British High Court Judge and lawyer

Sir Helenus Patrick Joseph Milmo, DL (born Helenus Padraic Seosamh Milmo; 24 August 1908 – 30 August 1988) was an Irish lawyer in Britain and High Court judge.

==Early life and education==
Milmo was born in County Limerick, Ireland, on 24 August 1908, the third son of Daniel and Kathleen (née White) Milmo, but spent his early years in Furbogh, Galway Gaeltacht. Milmo attended St Gerard's School, Downside School and Trinity College, Cambridge; he was called to the Bar as a barrister.

==Career==
During the Second World War, Milmo was a member of MI5. Having previously worked under Kim Philby, Milmo was selected to investigate Philby in 1951, when Philby's espionage had become increasingly obvious. Milmo failed to elicit definitive answers and concluded "that Philby is and has been for many years a Soviet agent. But the case remained unproven." Milmo's peers were not entirely forgiving. "Some felt", wrote Peter Carter-Ruck when Milmo died in 1988, "that he was perhaps too much of a gentleman for that daunting task."

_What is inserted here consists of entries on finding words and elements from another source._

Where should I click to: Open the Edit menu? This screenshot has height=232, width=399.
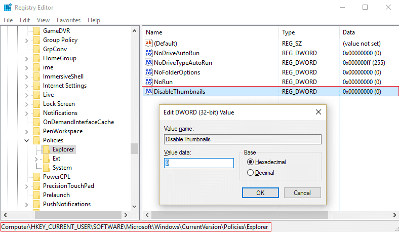click(x=25, y=20)
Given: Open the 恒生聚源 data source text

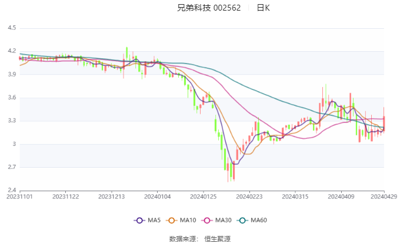Looking at the screenshot, I should click(217, 239).
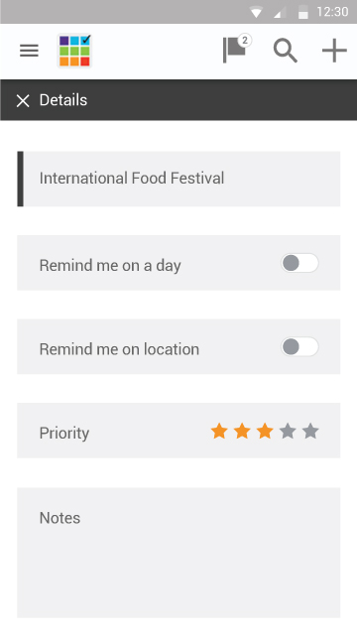Tap the Remind me on a day label
The height and width of the screenshot is (635, 357).
[x=110, y=266]
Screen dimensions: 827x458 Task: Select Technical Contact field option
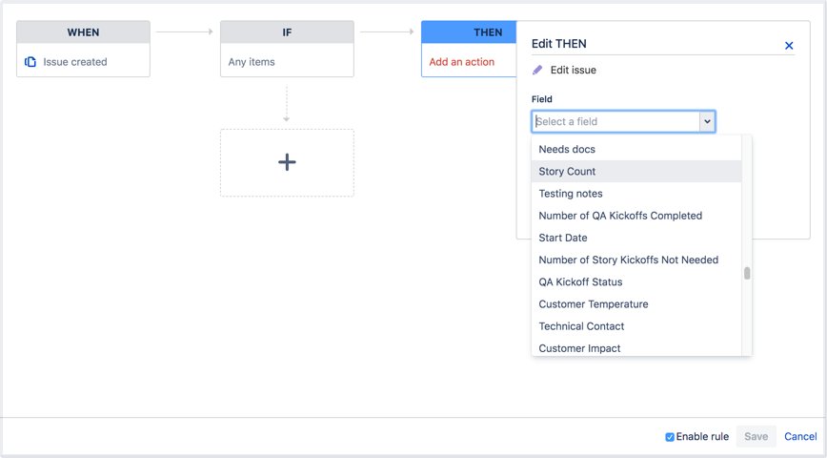click(x=581, y=326)
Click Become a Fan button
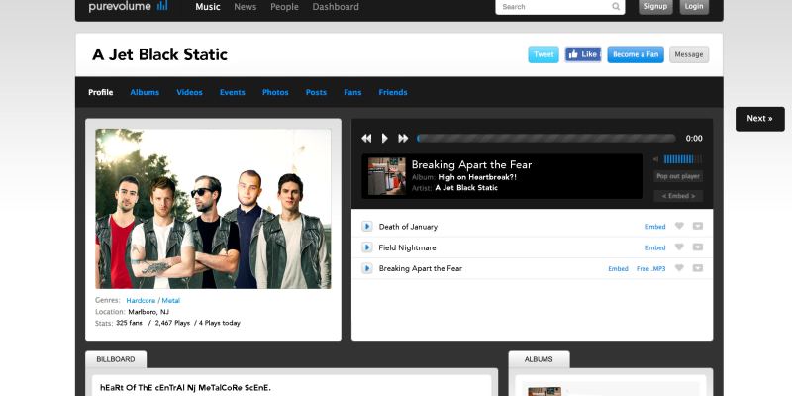 [635, 54]
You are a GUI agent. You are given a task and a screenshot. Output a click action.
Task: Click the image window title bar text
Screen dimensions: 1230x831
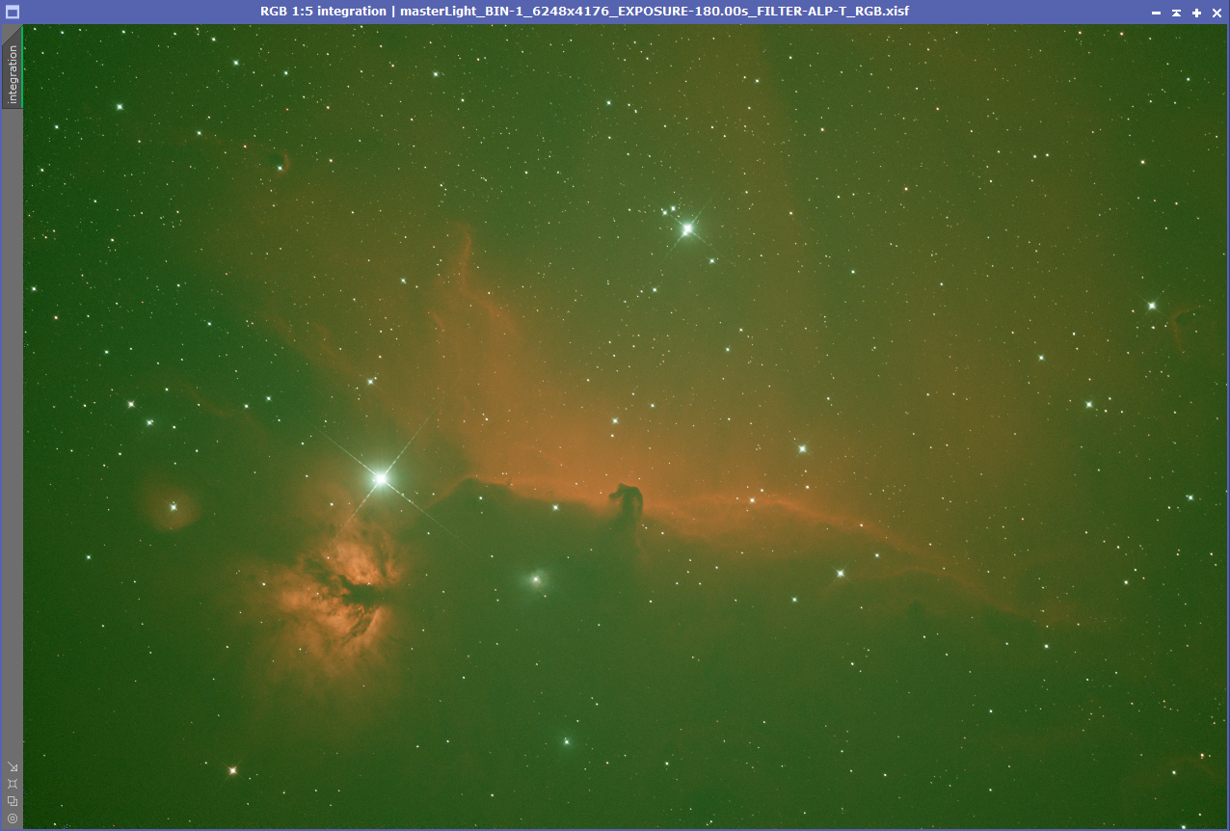pos(584,12)
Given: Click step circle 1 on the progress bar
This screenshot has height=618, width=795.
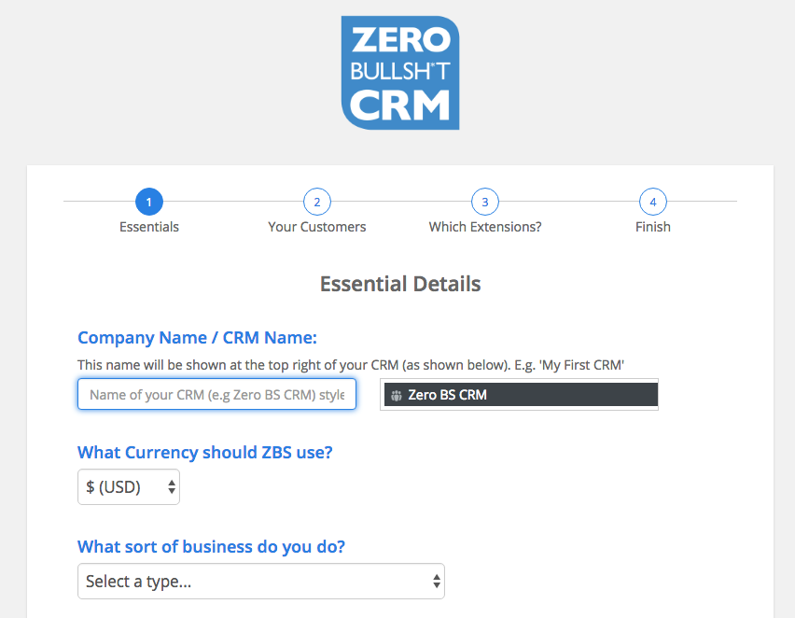Looking at the screenshot, I should (x=149, y=202).
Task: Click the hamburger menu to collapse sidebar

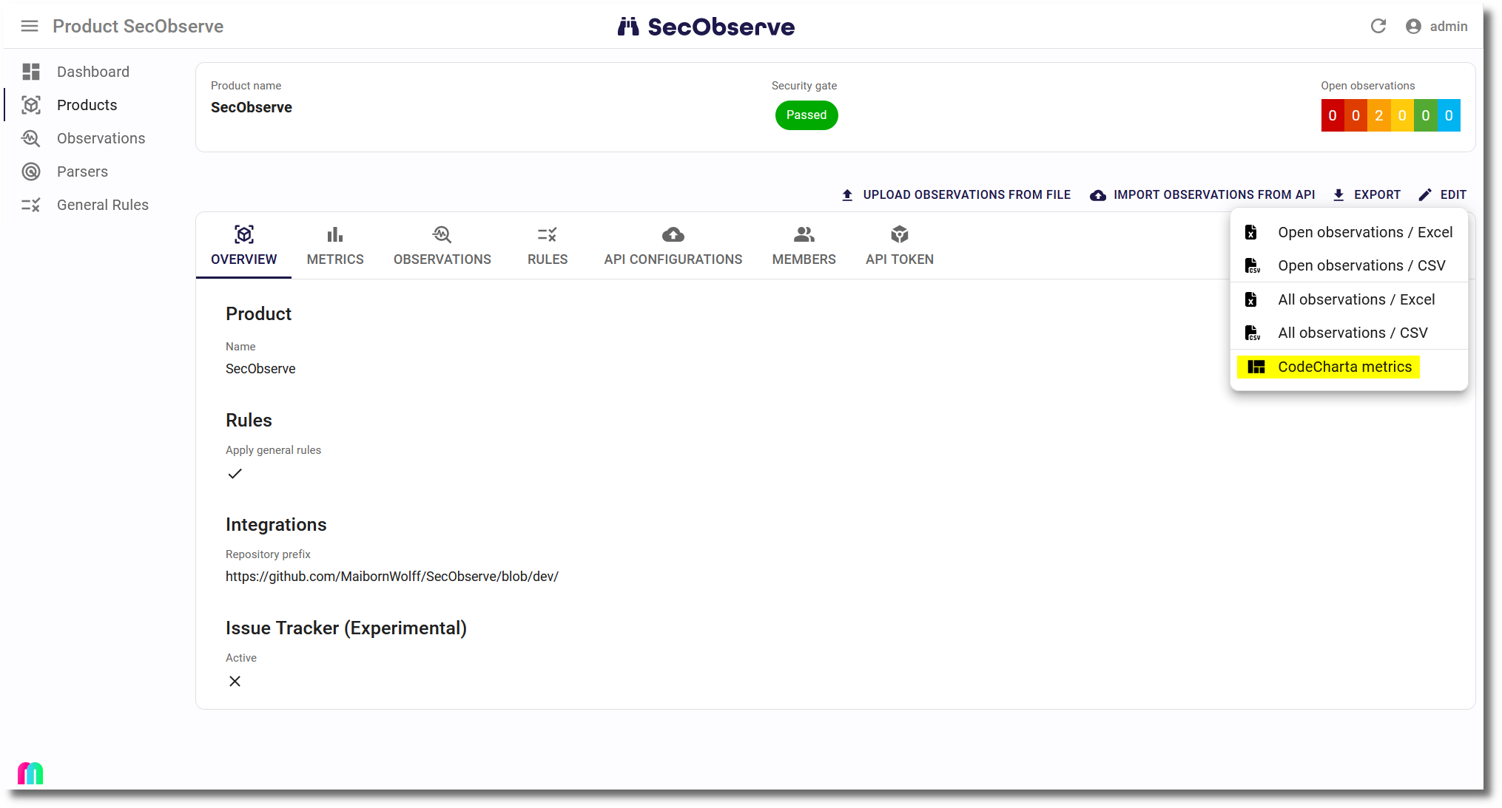Action: [30, 26]
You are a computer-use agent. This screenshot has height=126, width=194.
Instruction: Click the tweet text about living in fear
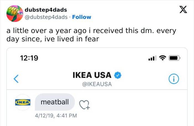(91, 35)
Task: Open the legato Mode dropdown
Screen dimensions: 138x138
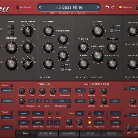Action: click(23, 114)
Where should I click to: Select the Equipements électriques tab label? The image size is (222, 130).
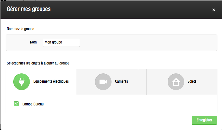pos(51,81)
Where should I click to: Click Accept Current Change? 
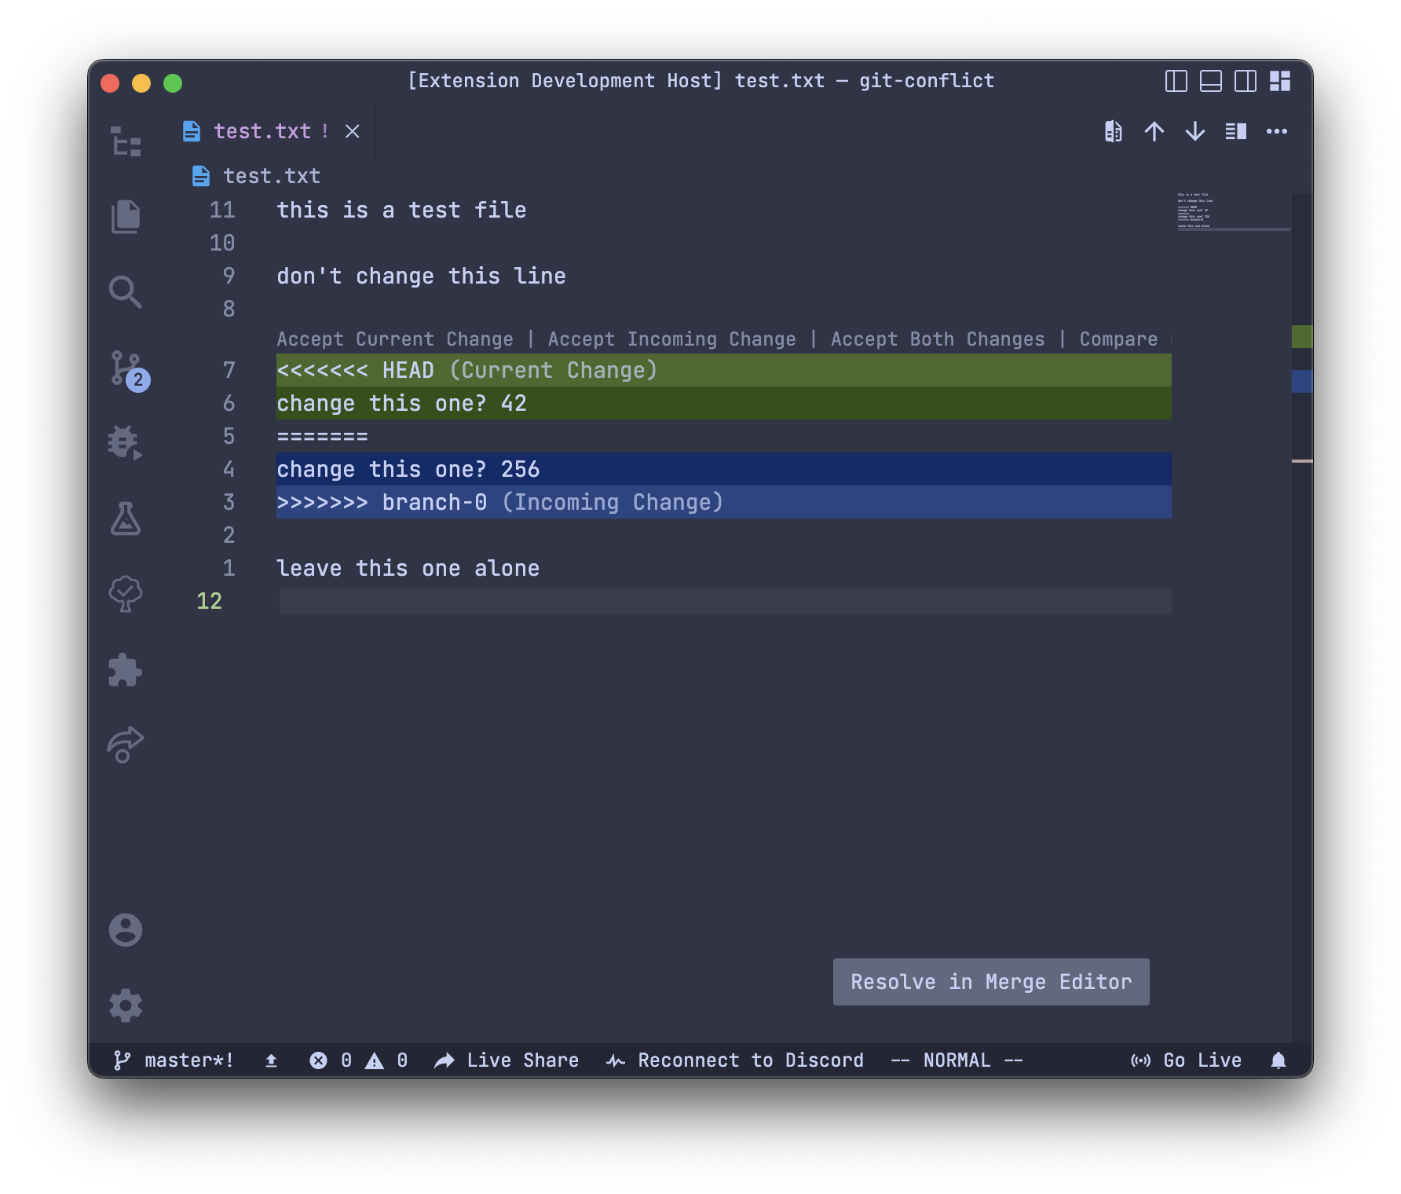(395, 339)
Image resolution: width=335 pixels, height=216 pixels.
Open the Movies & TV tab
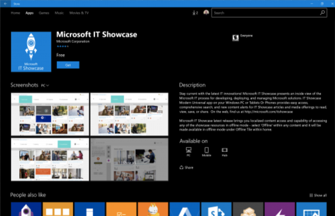79,13
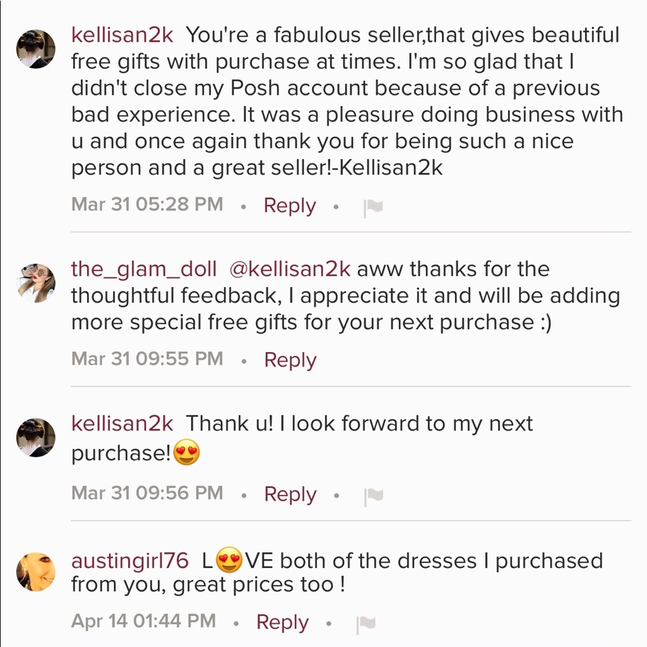Click the_glam_doll's profile picture
The width and height of the screenshot is (647, 647).
tap(36, 281)
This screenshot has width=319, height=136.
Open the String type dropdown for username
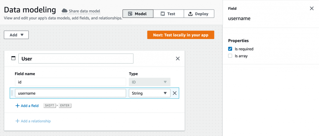point(150,93)
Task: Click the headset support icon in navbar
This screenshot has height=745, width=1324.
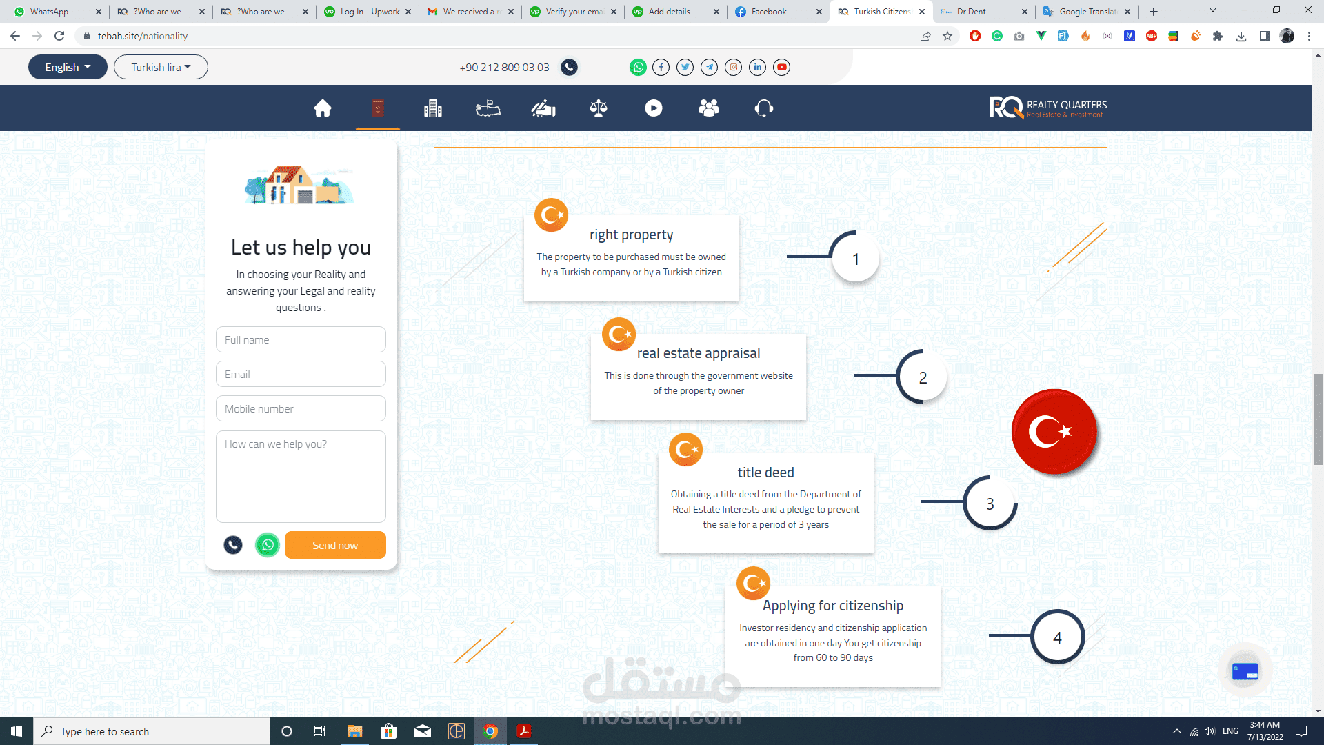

In 1961, Milmo was appointed a Queen's Counsel and in 1964 became a judge of the Queen's Bench Division of the High Court of Justice of England and Wales and was knighted.

==Personal life==
A Roman Catholic, in 1933 Milmo married Joan Frances Morley, the second daughter of Francis Morley of Sloan Court, Chelsea, London. The couple had five children. His grandson Chuka Umunna was a British Member of Parliament.

Joan Milmo died in 1978, aged 71. Milmo's second marriage, in 1980, was to Anne Brand.

Sir Helenus Milmo died in 1988 in Chichester, West Sussex.